- CONSIGNE DONNÉE 1:
Traduisez en anglais la phrase suivante du texte sur les faux miracles : « Nous crûmes que le mensonge ne pouvait que déshonorer la religion. »

Fausses donations, faux martyrs. Faux miracles.

La vérité de l’histoire, bien plus utile qu’on ne pense, nous força d’examiner les fausses légendes aussi attentivement que le voyage de saint Pierre. Nous crûmes que le mensonge ne pouvait que déshonorer la religion. Les miracles de Jésus-Christ et des apôtres sont si vrais qu’on ne doit pas risquer d’affaiblir le profond respect qu’on a pour eux, en leur associant de faux prodiges. Admirons, célébrons, révérons le Lazare ressuscité[1] ; le bienfait des noces de Cana[2] ; les démons chassés du corps des possédés ; ces esprits immondes[3] précipités dans le corps d’animaux immondes comme eux, et noyés avec eux dans le lac de Génézareth ; le fils de Dieu enlevé sur le faîte du temple[4] et sur une montagne par l’ennemi de Dieu et des hommes ; Jésus confondant d’un seul mot cet éternel ennemi, qui osait proposer à Dieu même d’adorer le diable ; Jésus transfiguré sur le Thabor[5] pour manifester sa gloire à Moïse et à Élie, qui viennent du sein des morts recevoir ses leçons éternelles ; Jésus, la source de la vie, Jésus, créateur du genre humain, mourant pour le genre humain ; les morts ressuscitant[6] quand il expire, et remplissant les rues de Jérusalem ; le soleil[7] s’éclipsant en plein midi et en pleine lune par toute la terre, à la confusion de tout l’empire romain, assez aveugle pour négliger ce grand événement ; le Saint-Esprit[8] descendant en langues de feu sur les apôtres, etc. Ces vrais miracles sont assez nombreux, assez avérés. Des hommes inspirés les ont écrits ; tout lecteur judicieux les apprécie ; tout bon chrétien les adore.

- DONNÉES DE L'EXERCICE:

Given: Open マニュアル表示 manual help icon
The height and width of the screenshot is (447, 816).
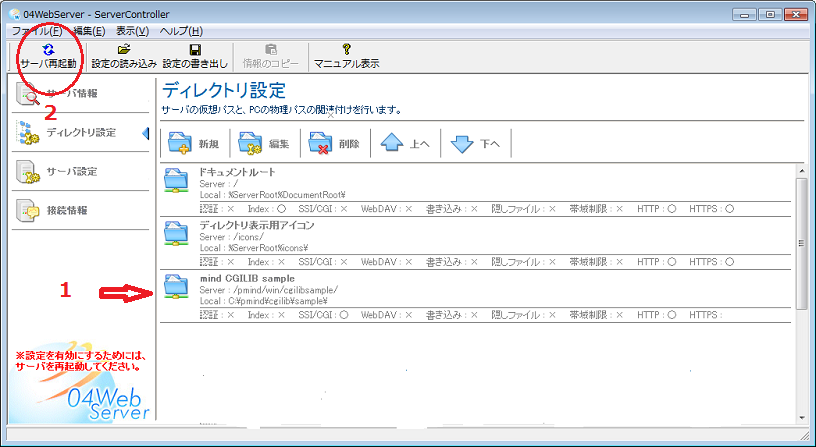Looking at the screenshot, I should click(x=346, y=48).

--

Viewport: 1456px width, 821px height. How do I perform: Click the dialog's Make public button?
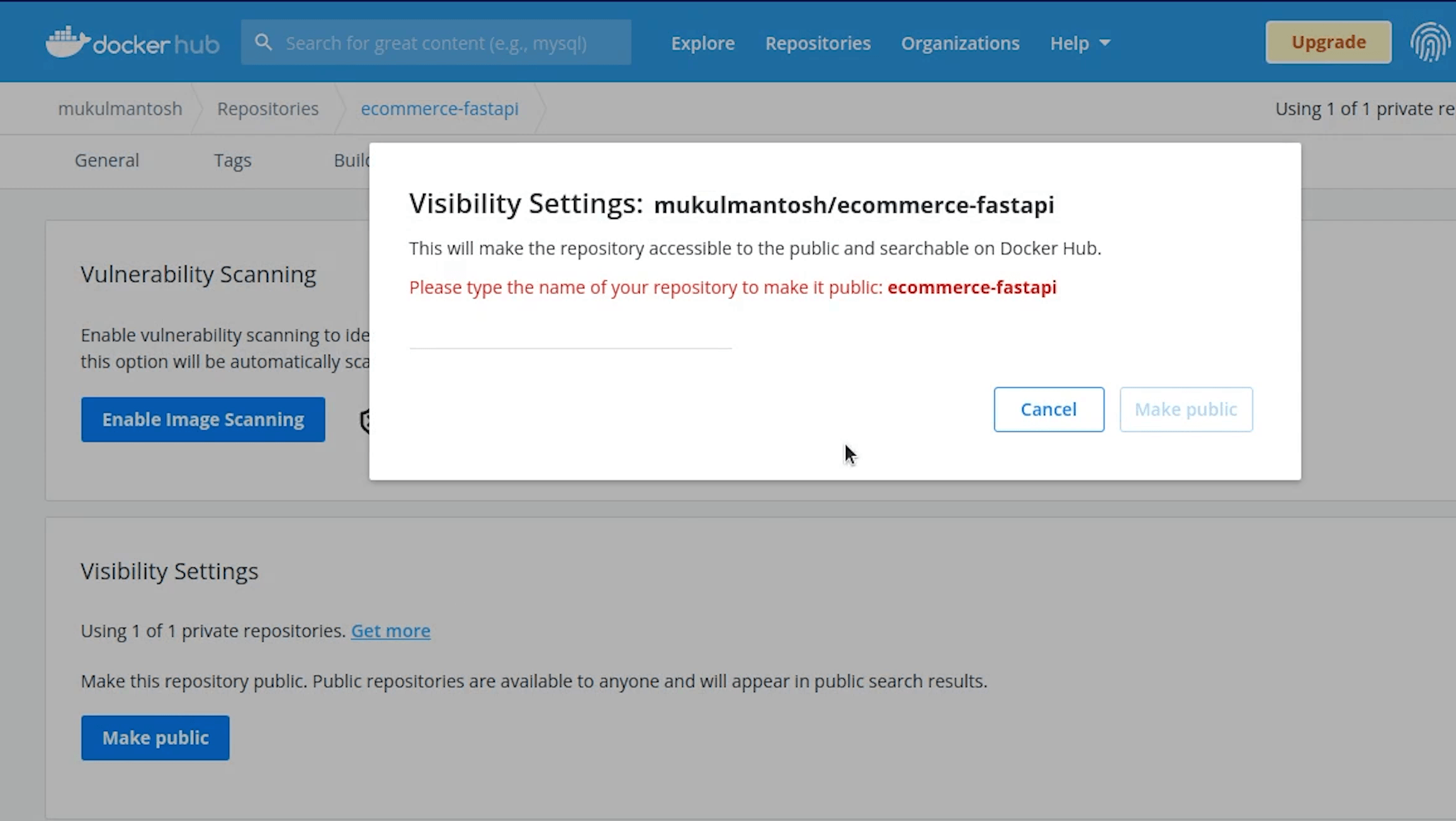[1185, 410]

---

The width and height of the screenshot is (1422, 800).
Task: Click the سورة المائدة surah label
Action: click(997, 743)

- CONSIGNE DONNÉE 2:
Modifiez les enregistrements en ne reprenant que la partie qui s'ouvre sur la ligne contenant « Given: Open マニュアル表示 manual help icon » et se ferme sur celle contenant « Looking at the ». Remplacez-y « help icon » par « help button » sans rien changer d'autre, et laissez les images de côté.

- SORTIE COMPLÈTE 1:
We believed that falsehood could only dishonor religion.

- SORTIE COMPLÈTE 2:
Given: Open マニュアル表示 manual help button
The height and width of the screenshot is (447, 816).
Looking at the screenshot, I should click(x=346, y=48).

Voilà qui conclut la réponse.